• Instructions to follow: Rewrite the stretch from the start of the records through the line containing "click(30, 93)", putting "Window" wherever "Viewport" appears and keeping everything else the same.

# START OF Data lines

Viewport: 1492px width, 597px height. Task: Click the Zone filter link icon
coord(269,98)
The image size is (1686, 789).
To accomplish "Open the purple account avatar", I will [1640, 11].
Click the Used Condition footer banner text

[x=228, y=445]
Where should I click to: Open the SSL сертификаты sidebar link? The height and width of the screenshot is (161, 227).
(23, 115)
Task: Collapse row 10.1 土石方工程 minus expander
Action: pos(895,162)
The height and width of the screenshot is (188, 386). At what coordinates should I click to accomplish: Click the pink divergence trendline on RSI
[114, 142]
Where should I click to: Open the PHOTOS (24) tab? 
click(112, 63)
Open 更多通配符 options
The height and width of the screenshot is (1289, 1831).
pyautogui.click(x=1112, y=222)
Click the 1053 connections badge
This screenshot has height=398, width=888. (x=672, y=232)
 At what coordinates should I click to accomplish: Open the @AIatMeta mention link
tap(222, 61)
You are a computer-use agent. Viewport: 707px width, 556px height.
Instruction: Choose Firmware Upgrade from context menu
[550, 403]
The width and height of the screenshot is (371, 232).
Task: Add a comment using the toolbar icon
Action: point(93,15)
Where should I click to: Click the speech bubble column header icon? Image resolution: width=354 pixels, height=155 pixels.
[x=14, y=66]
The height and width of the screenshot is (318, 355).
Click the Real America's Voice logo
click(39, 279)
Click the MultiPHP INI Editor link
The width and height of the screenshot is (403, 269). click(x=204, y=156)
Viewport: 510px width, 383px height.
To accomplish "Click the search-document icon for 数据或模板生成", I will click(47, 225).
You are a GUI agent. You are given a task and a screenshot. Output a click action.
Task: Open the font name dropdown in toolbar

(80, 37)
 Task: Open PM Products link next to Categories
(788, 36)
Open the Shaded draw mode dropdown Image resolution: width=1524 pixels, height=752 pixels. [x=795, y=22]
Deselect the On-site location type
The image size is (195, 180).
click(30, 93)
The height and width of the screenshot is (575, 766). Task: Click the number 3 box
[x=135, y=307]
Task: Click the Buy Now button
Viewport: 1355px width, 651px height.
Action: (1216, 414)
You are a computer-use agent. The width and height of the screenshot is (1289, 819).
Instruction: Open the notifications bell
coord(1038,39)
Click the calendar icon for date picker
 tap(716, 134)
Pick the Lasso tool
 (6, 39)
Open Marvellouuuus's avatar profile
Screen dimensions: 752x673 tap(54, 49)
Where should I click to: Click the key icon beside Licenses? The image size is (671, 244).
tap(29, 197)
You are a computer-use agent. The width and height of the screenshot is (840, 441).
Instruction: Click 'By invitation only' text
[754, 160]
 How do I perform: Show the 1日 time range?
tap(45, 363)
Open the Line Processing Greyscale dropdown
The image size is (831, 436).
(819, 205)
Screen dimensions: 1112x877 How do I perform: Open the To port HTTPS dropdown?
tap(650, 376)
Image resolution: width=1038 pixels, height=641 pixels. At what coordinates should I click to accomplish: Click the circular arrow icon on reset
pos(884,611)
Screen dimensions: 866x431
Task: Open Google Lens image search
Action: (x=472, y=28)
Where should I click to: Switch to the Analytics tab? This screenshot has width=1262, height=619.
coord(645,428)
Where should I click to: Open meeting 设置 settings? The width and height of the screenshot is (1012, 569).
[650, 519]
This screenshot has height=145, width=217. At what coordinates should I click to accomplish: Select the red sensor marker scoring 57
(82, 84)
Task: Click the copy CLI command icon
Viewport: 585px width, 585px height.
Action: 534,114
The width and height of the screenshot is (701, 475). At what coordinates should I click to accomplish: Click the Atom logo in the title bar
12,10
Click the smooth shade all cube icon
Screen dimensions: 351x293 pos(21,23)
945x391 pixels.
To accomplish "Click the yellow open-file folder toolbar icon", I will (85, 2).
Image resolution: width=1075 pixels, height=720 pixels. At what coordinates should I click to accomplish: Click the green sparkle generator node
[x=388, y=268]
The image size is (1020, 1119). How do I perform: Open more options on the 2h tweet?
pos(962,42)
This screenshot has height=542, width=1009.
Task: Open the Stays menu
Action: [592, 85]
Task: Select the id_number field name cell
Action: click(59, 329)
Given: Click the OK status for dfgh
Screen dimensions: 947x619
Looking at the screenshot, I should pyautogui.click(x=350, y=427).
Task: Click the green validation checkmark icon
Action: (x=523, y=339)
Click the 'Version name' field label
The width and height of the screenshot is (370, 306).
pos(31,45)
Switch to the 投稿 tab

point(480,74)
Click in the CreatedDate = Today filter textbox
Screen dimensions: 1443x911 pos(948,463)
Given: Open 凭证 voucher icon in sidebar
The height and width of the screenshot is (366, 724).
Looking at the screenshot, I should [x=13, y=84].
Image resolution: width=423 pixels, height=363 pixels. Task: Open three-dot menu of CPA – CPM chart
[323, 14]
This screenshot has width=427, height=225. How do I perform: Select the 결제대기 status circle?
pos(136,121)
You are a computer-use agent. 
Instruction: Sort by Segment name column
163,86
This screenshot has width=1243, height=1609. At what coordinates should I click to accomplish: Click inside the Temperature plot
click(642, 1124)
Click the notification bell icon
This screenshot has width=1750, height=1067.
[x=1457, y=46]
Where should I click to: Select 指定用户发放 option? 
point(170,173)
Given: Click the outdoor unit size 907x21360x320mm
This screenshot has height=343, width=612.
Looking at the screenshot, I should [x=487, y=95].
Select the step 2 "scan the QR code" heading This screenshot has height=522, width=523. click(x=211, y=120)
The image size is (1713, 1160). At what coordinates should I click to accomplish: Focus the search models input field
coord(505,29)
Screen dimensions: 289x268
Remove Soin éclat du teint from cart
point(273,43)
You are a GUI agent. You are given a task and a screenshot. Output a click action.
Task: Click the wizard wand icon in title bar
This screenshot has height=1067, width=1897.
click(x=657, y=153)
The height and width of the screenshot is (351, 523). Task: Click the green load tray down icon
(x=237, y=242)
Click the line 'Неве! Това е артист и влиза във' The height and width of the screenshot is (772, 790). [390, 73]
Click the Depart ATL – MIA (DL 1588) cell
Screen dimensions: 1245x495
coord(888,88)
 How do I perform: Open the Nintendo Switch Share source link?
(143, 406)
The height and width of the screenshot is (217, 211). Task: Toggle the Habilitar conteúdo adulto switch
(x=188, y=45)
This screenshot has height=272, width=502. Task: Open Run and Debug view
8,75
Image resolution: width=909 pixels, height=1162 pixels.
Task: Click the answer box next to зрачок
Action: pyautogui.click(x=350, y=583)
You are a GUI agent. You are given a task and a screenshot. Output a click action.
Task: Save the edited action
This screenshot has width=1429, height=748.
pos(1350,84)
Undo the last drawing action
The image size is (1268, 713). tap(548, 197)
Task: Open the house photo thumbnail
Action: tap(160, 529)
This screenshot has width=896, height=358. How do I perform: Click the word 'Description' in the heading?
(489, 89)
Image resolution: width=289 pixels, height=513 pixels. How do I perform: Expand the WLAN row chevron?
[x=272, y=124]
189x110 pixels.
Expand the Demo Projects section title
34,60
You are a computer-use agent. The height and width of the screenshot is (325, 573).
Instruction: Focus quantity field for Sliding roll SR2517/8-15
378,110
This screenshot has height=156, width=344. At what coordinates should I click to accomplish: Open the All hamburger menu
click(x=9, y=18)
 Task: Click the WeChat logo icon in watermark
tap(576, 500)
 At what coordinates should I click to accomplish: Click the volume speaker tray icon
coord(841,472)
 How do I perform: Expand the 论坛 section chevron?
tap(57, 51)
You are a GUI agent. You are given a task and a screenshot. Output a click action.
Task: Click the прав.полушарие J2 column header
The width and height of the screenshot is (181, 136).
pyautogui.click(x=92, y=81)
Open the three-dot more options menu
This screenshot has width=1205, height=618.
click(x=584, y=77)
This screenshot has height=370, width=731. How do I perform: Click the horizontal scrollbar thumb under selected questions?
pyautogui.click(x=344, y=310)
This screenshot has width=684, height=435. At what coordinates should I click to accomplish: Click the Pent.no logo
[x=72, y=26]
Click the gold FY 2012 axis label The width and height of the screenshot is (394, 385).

# END OF Data lines

• Output for this exercise:
Window: 1492px width, 597px height. Task: Click the Zone filter link icon
coord(269,98)
The image size is (1686, 789).
To accomplish "Open the purple account avatar", I will [1640, 11].
Click the Used Condition footer banner text

[x=228, y=445]
Where should I click to: Open the SSL сертификаты sidebar link? The height and width of the screenshot is (161, 227).
(23, 115)
Task: Collapse row 10.1 土石方工程 minus expander
Action: pos(895,162)
The height and width of the screenshot is (188, 386). At what coordinates should I click to accomplish: Click the pink divergence trendline on RSI
[114, 142]
Where should I click to: Open the PHOTOS (24) tab? 
click(112, 63)
Open 更多通配符 options
The height and width of the screenshot is (1289, 1831).
pyautogui.click(x=1112, y=222)
Click the 1053 connections badge
This screenshot has height=398, width=888. (x=672, y=232)
 At what coordinates should I click to accomplish: Open the @AIatMeta mention link
tap(222, 61)
You are a computer-use agent. Window: 707px width, 556px height.
Instruction: Choose Firmware Upgrade from context menu
[550, 403]
The width and height of the screenshot is (371, 232).
Task: Add a comment using the toolbar icon
Action: point(93,15)
Where should I click to: Click the speech bubble column header icon? Image resolution: width=354 pixels, height=155 pixels.
[x=14, y=66]
The height and width of the screenshot is (318, 355).
Click the Real America's Voice logo
click(39, 279)
Click the MultiPHP INI Editor link
The width and height of the screenshot is (403, 269). click(x=204, y=156)
Window: 510px width, 383px height.
To accomplish "Click the search-document icon for 数据或模板生成", I will click(47, 225).
You are a GUI agent. You are given a task and a screenshot. Output a click action.
Task: Open the font name dropdown in toolbar

(80, 37)
 Task: Open PM Products link next to Categories
(788, 36)
Open the Shaded draw mode dropdown Image resolution: width=1524 pixels, height=752 pixels. [x=795, y=22]
Deselect the On-site location type
The image size is (195, 180).
click(30, 93)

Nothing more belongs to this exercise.